──────── Extracted material

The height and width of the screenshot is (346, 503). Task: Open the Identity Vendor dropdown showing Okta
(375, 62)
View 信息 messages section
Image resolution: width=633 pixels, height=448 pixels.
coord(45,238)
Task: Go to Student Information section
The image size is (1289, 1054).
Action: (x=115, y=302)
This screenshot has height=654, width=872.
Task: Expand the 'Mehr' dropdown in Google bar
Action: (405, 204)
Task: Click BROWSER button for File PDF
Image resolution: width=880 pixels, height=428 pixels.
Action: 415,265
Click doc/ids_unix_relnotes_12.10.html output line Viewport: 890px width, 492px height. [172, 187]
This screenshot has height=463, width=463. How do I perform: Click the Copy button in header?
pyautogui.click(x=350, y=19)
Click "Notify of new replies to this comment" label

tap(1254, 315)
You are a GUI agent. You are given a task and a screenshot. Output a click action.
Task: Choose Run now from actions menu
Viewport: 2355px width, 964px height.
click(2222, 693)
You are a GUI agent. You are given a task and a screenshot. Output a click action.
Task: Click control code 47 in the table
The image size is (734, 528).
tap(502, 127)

────────────────

The full set of data above must come back exactly as written.

The height and width of the screenshot is (346, 503). Task: Open the Identity Vendor dropdown showing Okta
(375, 62)
View 信息 messages section
Image resolution: width=633 pixels, height=448 pixels.
coord(45,238)
Task: Go to Student Information section
The image size is (1289, 1054).
Action: (x=115, y=302)
This screenshot has height=654, width=872.
Task: Expand the 'Mehr' dropdown in Google bar
Action: (405, 204)
Task: Click BROWSER button for File PDF
Image resolution: width=880 pixels, height=428 pixels.
Action: 415,265
Click doc/ids_unix_relnotes_12.10.html output line Viewport: 890px width, 492px height. [172, 187]
This screenshot has height=463, width=463. How do I perform: Click the Copy button in header?
pyautogui.click(x=350, y=19)
Click "Notify of new replies to this comment" label

tap(1254, 315)
You are a GUI agent. You are given a task and a screenshot. Output a click action.
Task: Choose Run now from actions menu
Viewport: 2355px width, 964px height.
click(2222, 693)
You are a GUI agent. You are given a task and a screenshot. Output a click action.
Task: Click control code 47 in the table
The image size is (734, 528).
tap(502, 127)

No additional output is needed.